**EXERCISE**. Give the number of lines in the data below where the string "target" occurs, and nothing else.

[[ GIVEN DATA open ]]

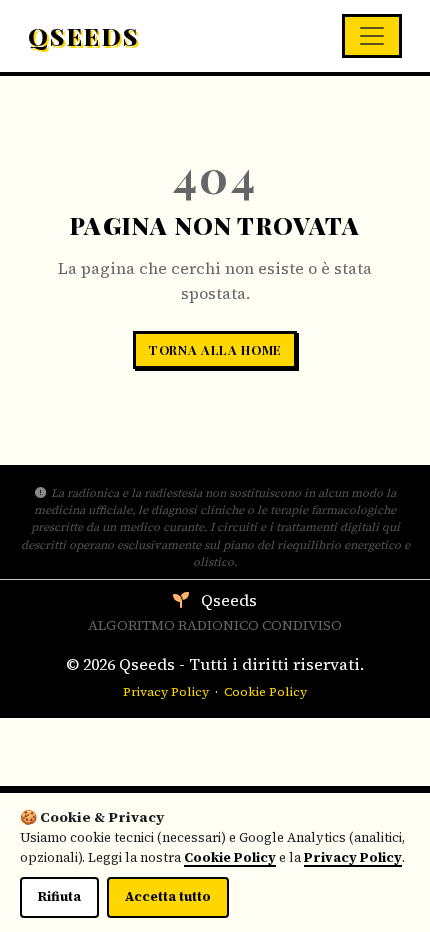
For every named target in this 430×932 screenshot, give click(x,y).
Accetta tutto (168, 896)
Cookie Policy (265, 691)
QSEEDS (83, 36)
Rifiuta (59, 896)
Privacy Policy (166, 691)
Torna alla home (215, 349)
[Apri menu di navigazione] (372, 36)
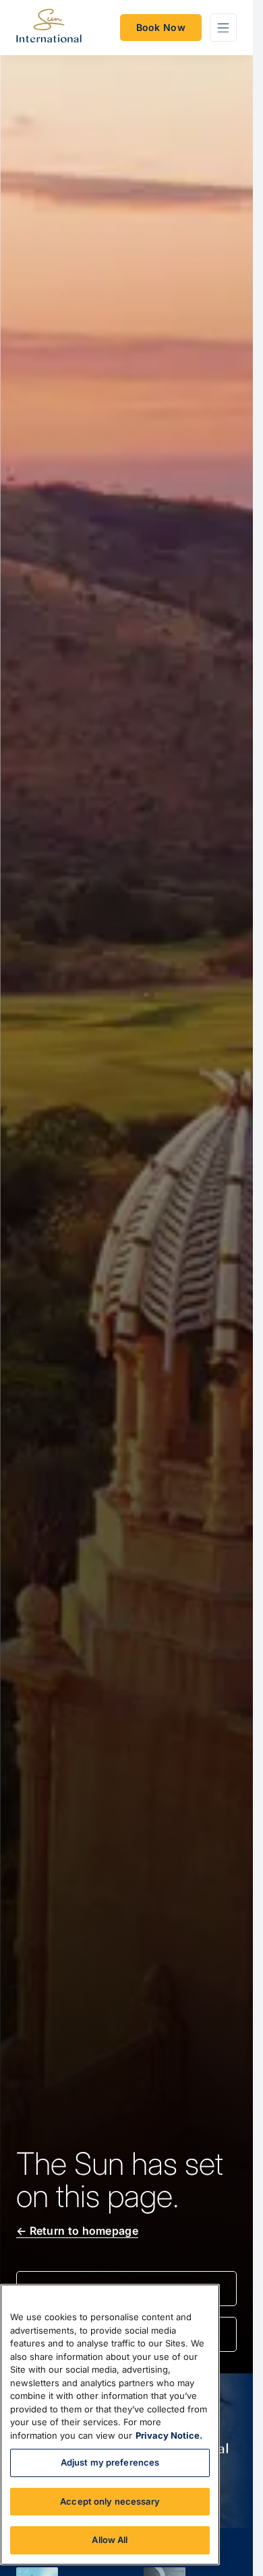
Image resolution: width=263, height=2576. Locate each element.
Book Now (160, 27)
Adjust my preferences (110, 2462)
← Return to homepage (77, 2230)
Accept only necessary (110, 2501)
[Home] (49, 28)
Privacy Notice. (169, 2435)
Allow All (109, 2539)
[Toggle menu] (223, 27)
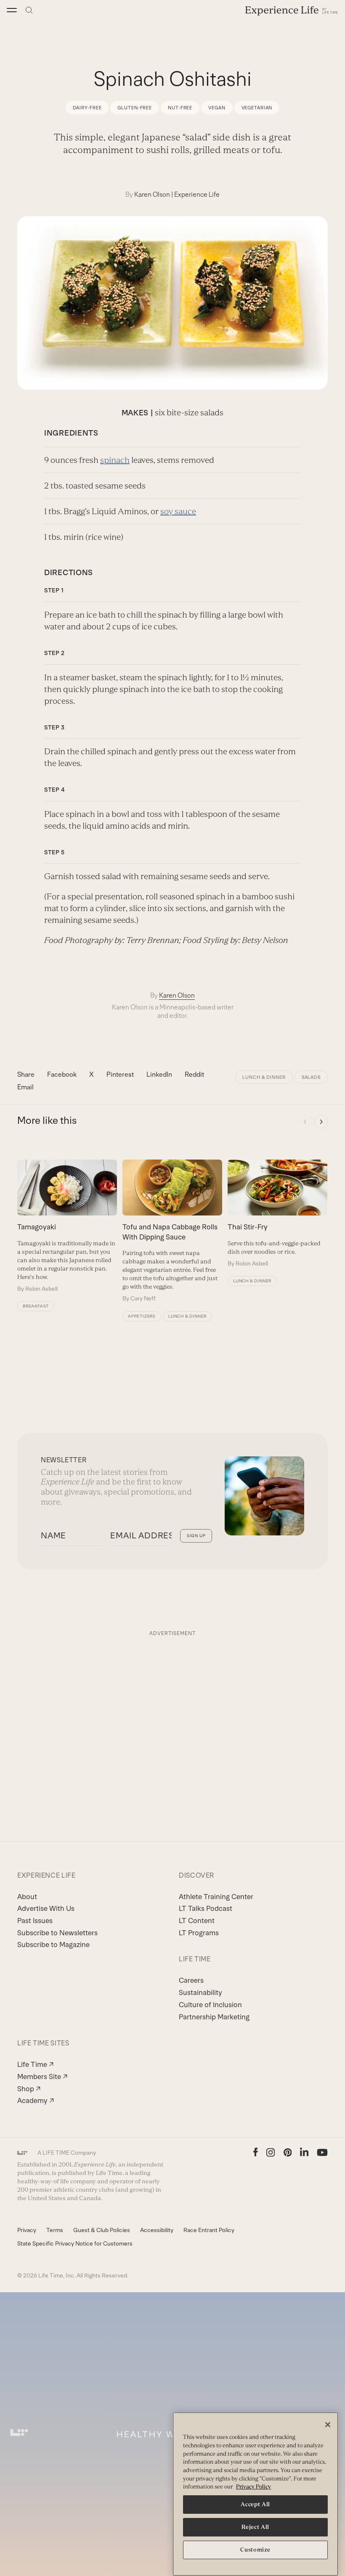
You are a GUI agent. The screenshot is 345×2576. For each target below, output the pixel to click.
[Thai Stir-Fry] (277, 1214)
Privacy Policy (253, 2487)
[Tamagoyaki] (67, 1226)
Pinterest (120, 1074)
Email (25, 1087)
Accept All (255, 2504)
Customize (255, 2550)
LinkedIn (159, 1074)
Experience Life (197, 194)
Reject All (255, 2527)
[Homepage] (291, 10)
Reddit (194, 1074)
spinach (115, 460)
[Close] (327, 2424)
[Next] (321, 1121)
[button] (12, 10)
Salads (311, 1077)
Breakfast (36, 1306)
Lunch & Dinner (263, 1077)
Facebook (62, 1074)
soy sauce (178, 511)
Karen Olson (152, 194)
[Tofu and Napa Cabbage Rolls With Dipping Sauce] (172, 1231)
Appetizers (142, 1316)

[[ GIVEN DATA closed ]]

**RESPONSE TO THE TASK**. 2